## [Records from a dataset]
:::::
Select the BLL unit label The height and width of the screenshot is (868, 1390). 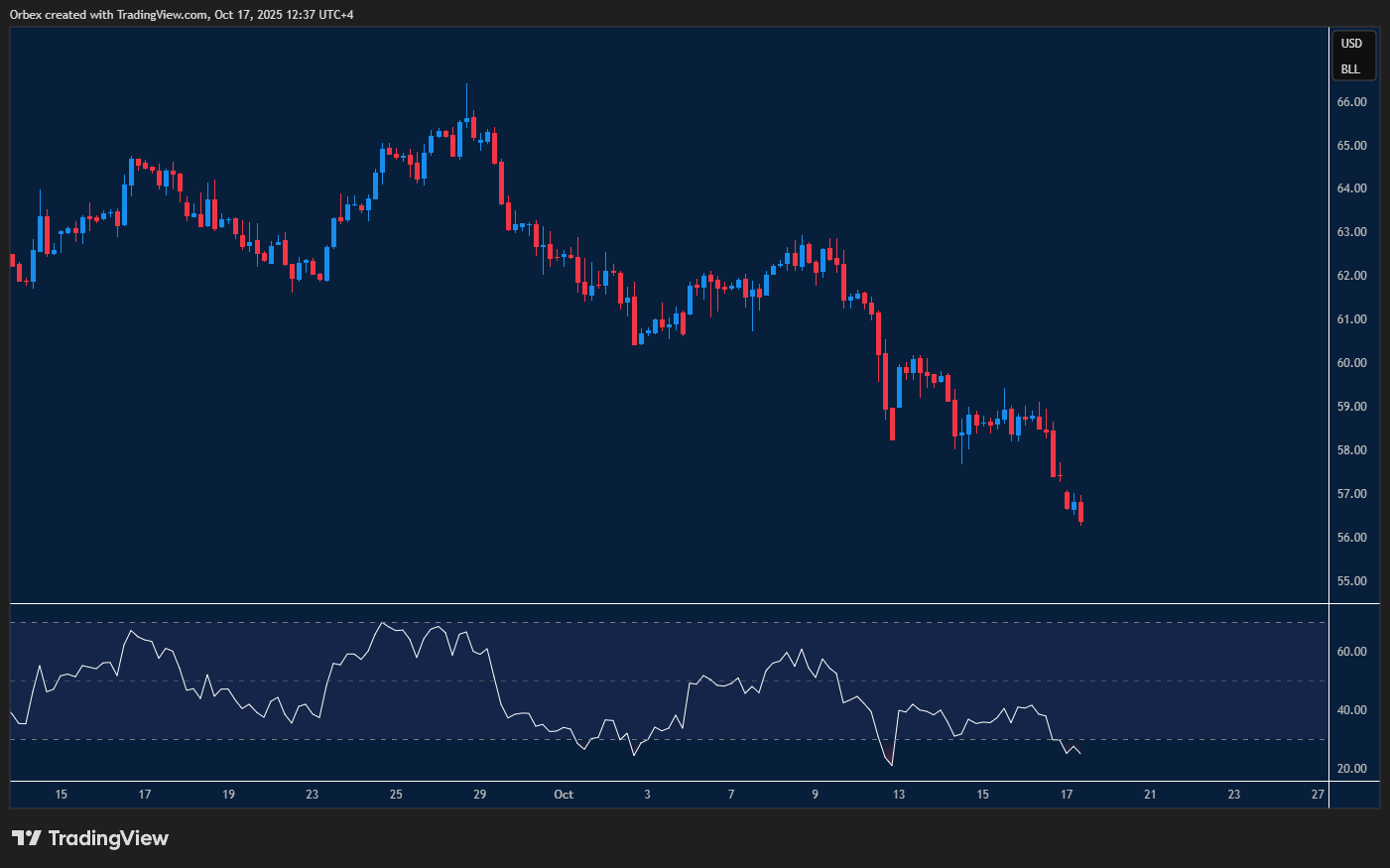(x=1350, y=69)
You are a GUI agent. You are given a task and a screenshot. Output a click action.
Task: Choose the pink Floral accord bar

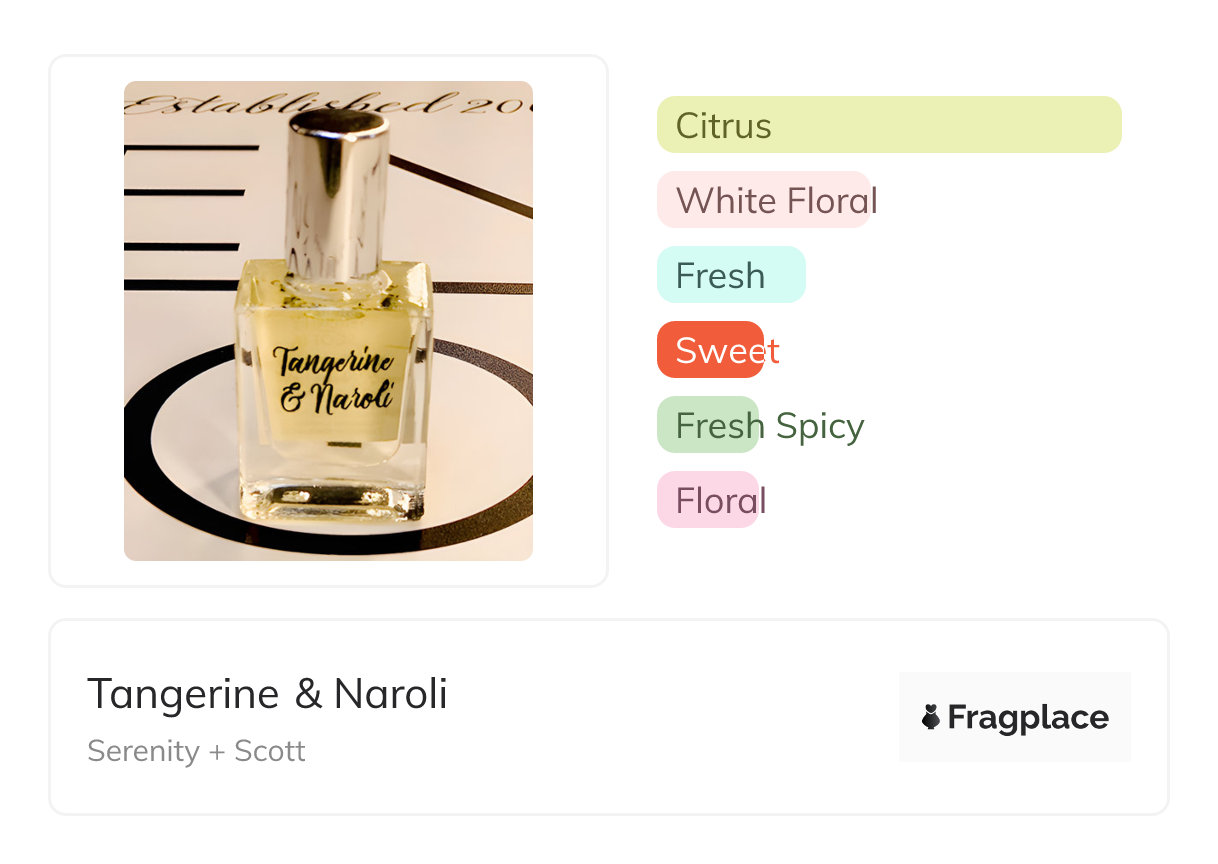click(x=707, y=500)
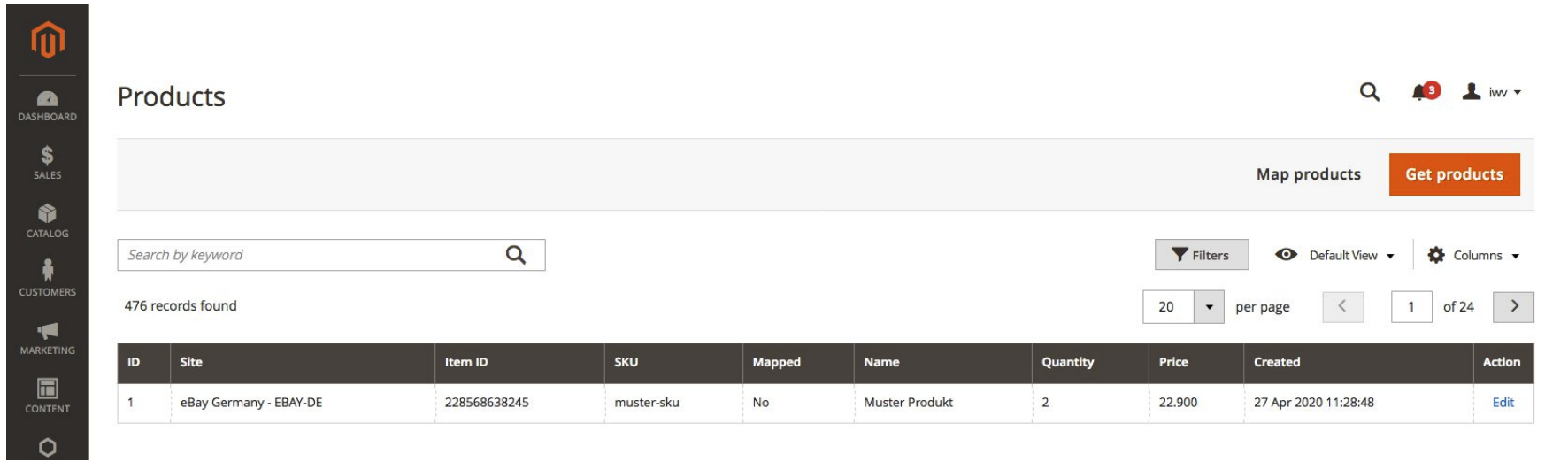The image size is (1568, 462).
Task: Open the Dashboard sidebar icon
Action: pos(48,99)
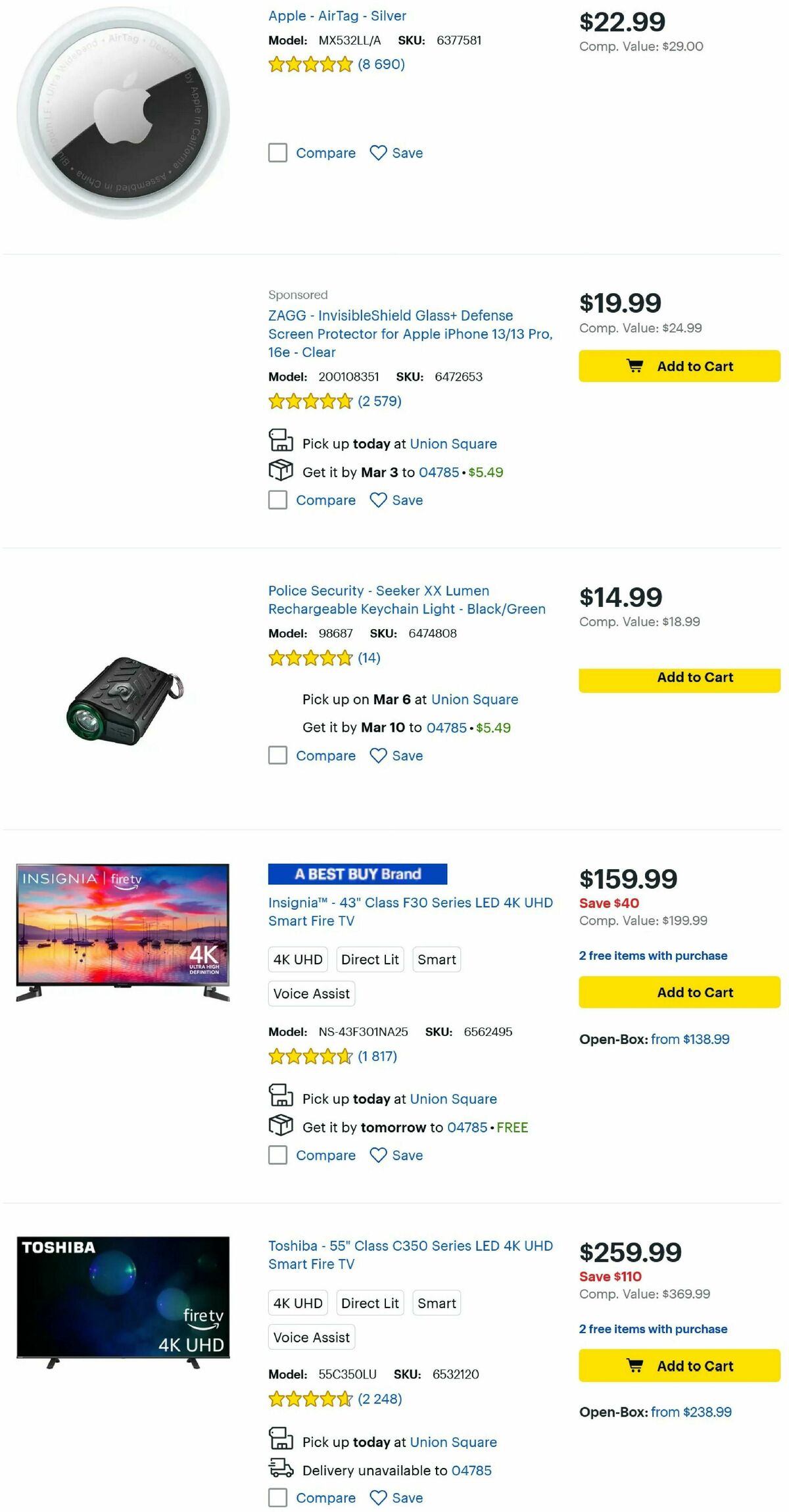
:::::
## [EXERCISE BRIEF]
The required output is an exact copy of the lines from the one with "You are a GUI" through the final line of the data above, with pictures removed.

## [EXPECTED ANSWER]
You are a GUI agent. You are given a task and a screenshot. Output a click action.
Task: Choose the pink Floral accord bar

click(x=707, y=500)
The image size is (1568, 462).
Task: Open the Dashboard sidebar icon
Action: pos(48,99)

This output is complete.